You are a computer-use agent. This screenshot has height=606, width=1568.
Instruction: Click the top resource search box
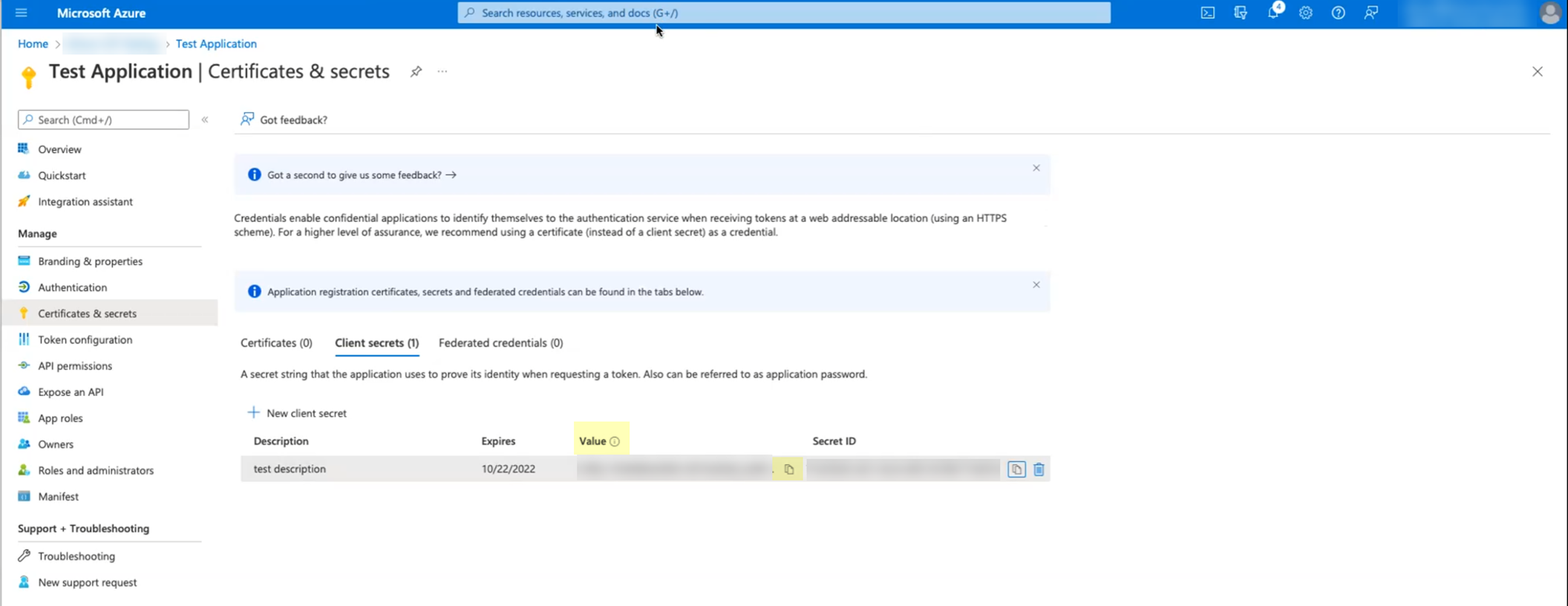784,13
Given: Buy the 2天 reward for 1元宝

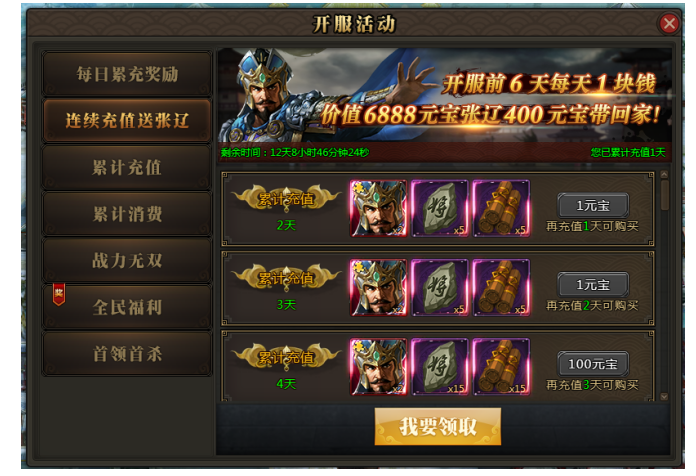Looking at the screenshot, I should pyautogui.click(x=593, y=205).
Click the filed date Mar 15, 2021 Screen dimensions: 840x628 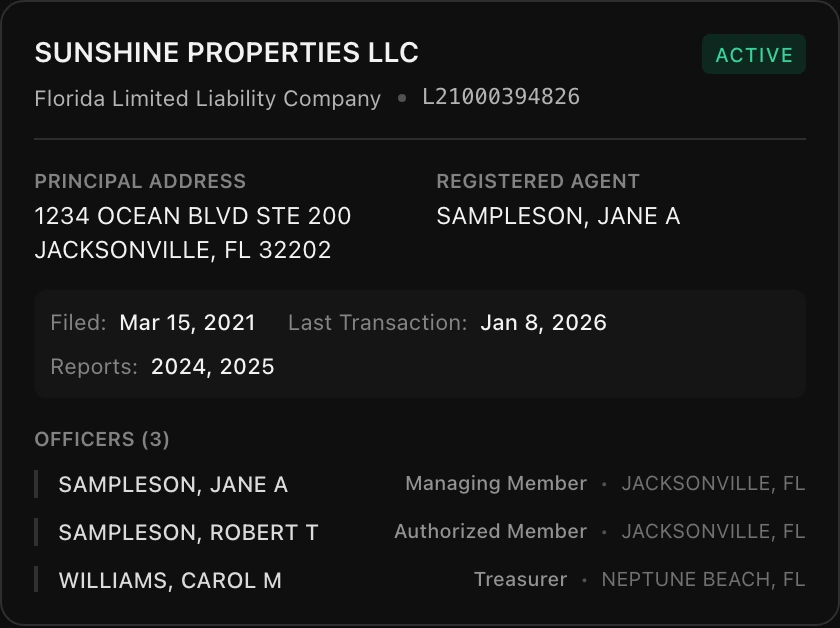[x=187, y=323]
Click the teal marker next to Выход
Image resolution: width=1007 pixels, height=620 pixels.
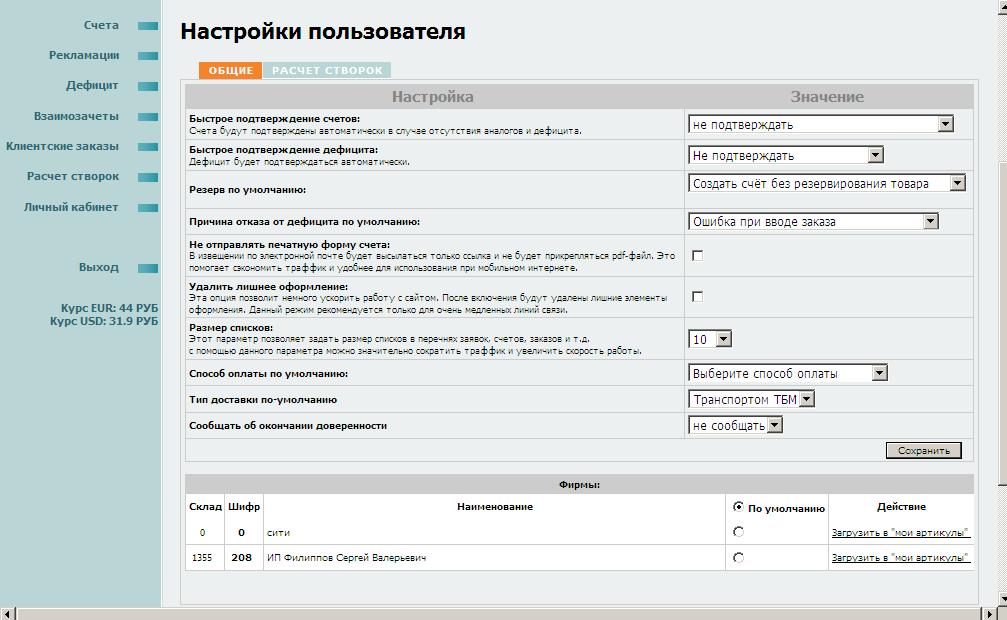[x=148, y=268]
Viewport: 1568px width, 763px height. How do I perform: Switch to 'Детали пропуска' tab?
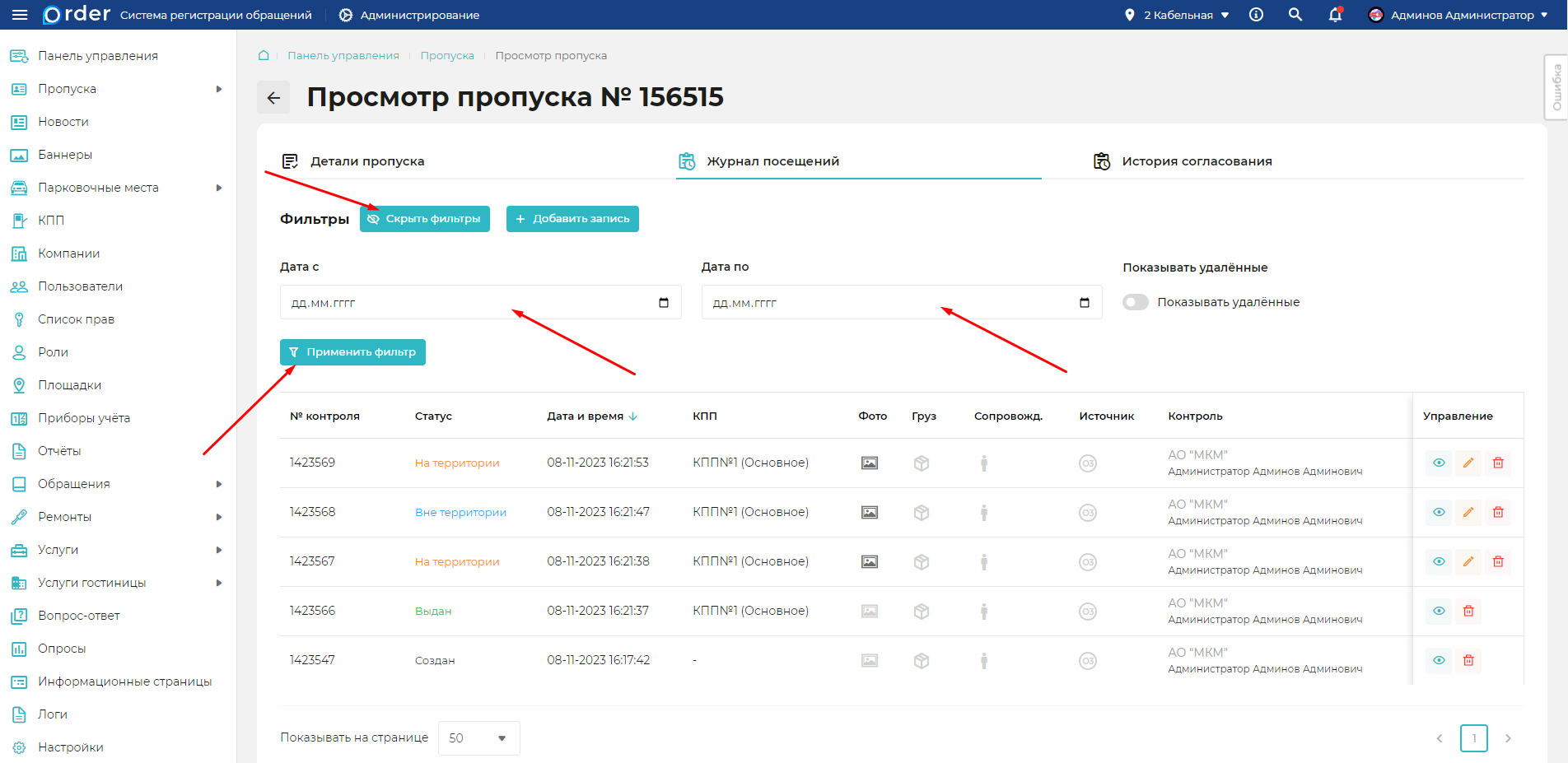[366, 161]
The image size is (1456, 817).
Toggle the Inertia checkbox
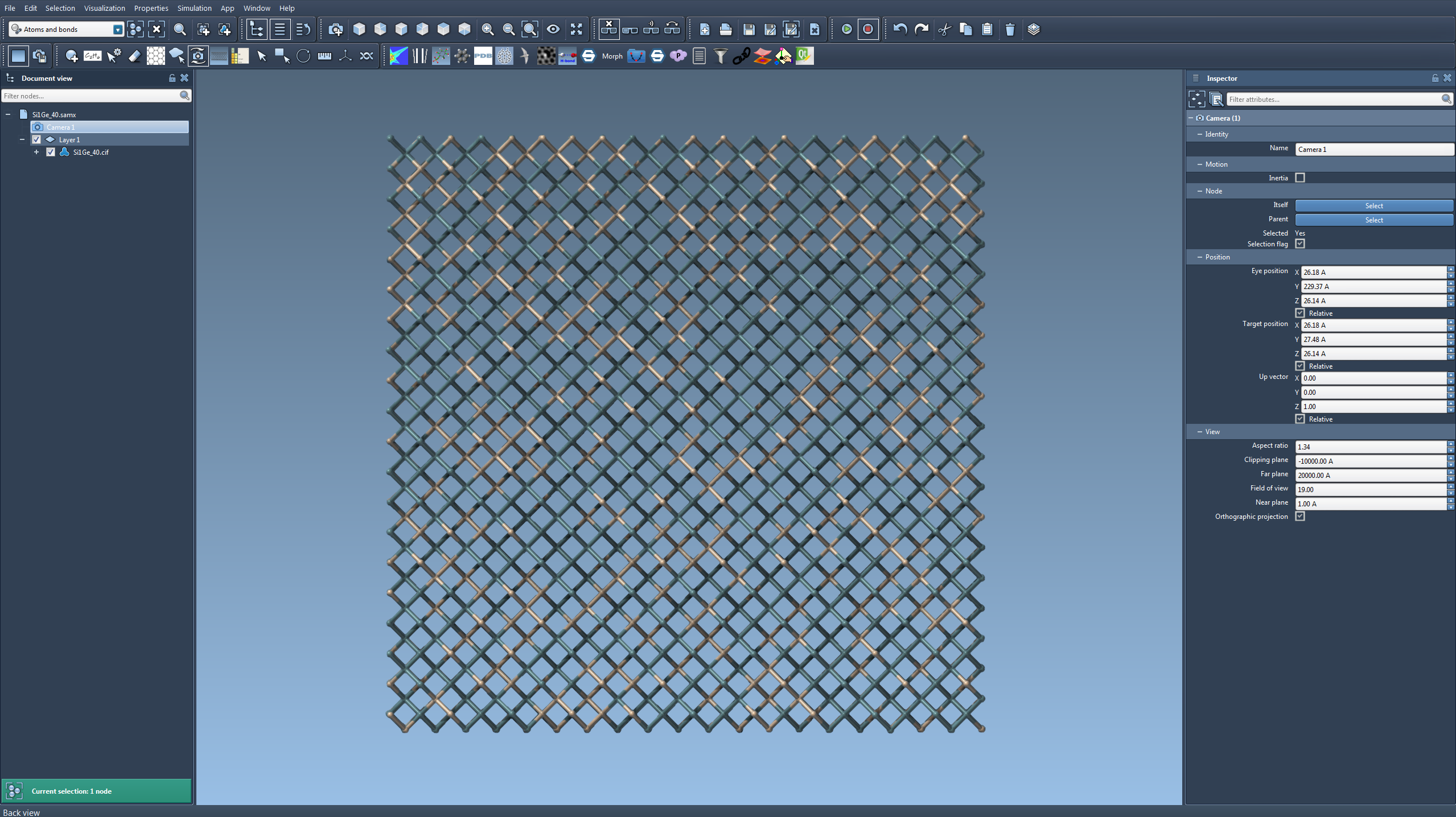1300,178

**The exercise**
Rewrite the lines from the one containing "Click the teal marker next to Выход" through the last line above, requests included, scaling every coordinate in the answers by 0.75 and rounding each to a whole number, with halves rounded up. Omit the pictures from your answer.

**Output for this exercise**
Click the teal marker next to Выход
Image resolution: width=1007 pixels, height=620 pixels.
[x=111, y=201]
Viewport: 1568px width, 763px height. How do I perform: Switch to 'Детали пропуска' tab?
[275, 121]
The image size is (1456, 817).
Toggle the Inertia checkbox
975,134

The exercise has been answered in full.